Tutto questo, naturalmente, ci ha permesso di migliorare qualità e quantità del servizio fornito. E così siamo passati dalle 170 visite e 17 interventi della prima missione alle 358 visite e 94 interventi di quest’ultima. E la sera, quando il lavoro è finito, abbiamo la possibilità di fare una doccia calda, con acqua in abbondanza a qualunque ora grazie ad un serbatoio da 5000 litri che garantisce la fornitura anche alle suore.
Sono passati 12 anni dalla prima volta che siamo andati ad Ambatondrazaka. 12 anni in cui abbiamo fornito il nostro aiuto ad una popolazione che vive in una regione poverissima, lontana da qualsiasi forma di assistenza sanitaria degna di essere chiamata tale. Ci è capitato (e purtroppo ci capita ancora) di visitare o dover operare pazienti con patologie di una complessità che in Italia non avremmo visto neanche sommando tre vite professionali. Eppure ormai ci siamo abituati ad affrontare queste situazioni: pazienti che si presentano alla nostra attenzione fiduciosi ma quasi rassegnati, come se quello che è loro capitato fosse dovuto ad un inevitabile destino, increduli quando dopo pochi giorni vedono che il loro problema è stato risolto.
In quest’ultima missione, ad esempio, abbiamo operato due giovanissimi: una ragazza di sedici anni affetta da cataratta giovanile bilaterale, già operata all’occhio sinistro ad Antananarivo (con perdita della funzione visiva), e un ragazzino di 14 anni con una cataratta traumatica e dolente (si era bucato l’occhio con una canna). Quando il giorno dopo sono stati sbendati…è proprio il caso di dire che non credevano ai loro occhi!!
Così come i due lebbrosi, marito e moglie, che nessuno aveva voluto operare per paura del contagio, anche se ormai non erano più infettivi e che ora potevano riabbracciarsi guardandosi finalmente in viso.
Ma ci è capitato anche di vedere un numero impressionante di persone (spesso giovanissimi) con un occhio solo, che avevano perso l’altro per traumi o infezioni e che purtroppo non avevano avuto la possibilità di essere curati.
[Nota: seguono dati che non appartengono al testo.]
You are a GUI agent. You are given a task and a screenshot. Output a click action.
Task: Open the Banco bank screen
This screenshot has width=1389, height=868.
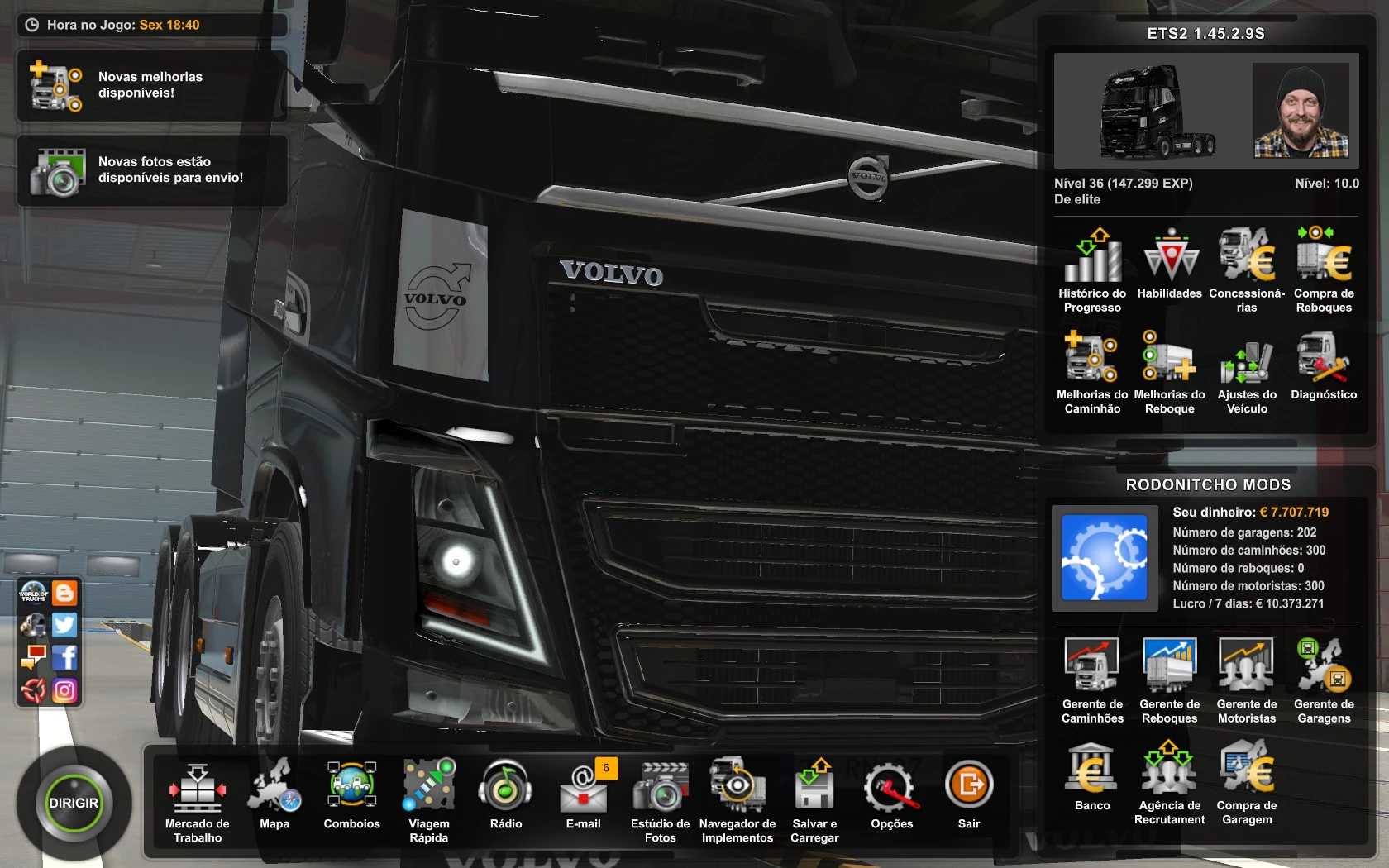[x=1092, y=775]
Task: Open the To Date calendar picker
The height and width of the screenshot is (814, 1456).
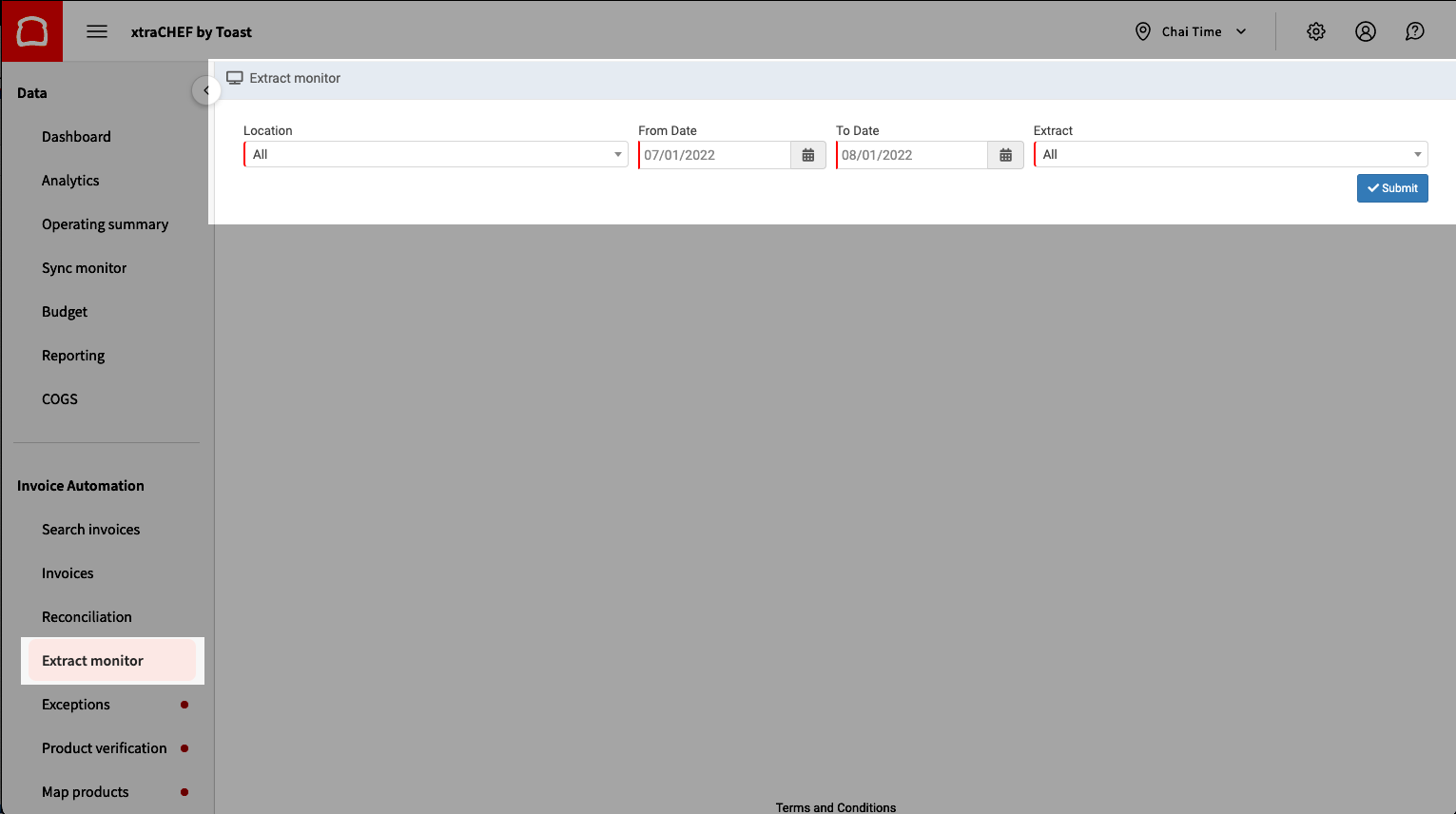Action: tap(1005, 154)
Sono persone che accettano la malattia con una rassegnazione a noi quasi incomprensibile, persone che rinunciano, o sono costrette a rinunciare, alle cure soprattutto per mancanza di soldi. Per questo motivi quasi non credono che noi prestiamo la nostra opera gratuitamente.
Gli episodi che meriterebbero di essere ricordati sono tantissimi e ci si potrebbe scrivere un libro…se fossi capace di farlo. Ma è comunque bellissimo il sorriso degli anziani operati che, dopo anni di cecità, tornano a vedere. Ognuno considera questo nostro lavoro in maniera diversa, qualcuno con ammirazione qualcun altro con perplessità. Non è difficile immaginare che potremmo essere utili anche qui in Italia. In fondo, anche qui, c’è bisogno di aiuto e MVI fa un’opera grandiosa a Milano. Noi abbiamo deciso di dedicare parte del nostro tempo e del nostro denaro a chi non ha alternative. Se non andassimo là, molti di quei 1562 sarebbero rimasti ciechi o forse sarebbero morti ancora più poveri perché avrebbero venduto tutto quel poco che possedevano (una mucca o una scorta di riso) nel tentativo di farsi operare…spesso senza il risultato sperato.
In questa ormai lunga avventura (o forse è meglio definirla meravigliosa storia) ho avuto la fortuna di essere affiancato da persone eccezionali. Persone che nei giorni di permanenza nella missione si sono impegnate al massimo, dimostrando un senso di sacrificio e di adattamento elevatissimi affiancati da una professionalità indiscussa. A loro va il mio ringraziamento dal più profondo del cuore. Gli anni stanno passando veloci per tutti e sarei molto felice di poter contare su qualcuno che potesse portare avanti questo progetto e scrivere, un giorno, una relazione su “LA MISSIONE D’ORO”.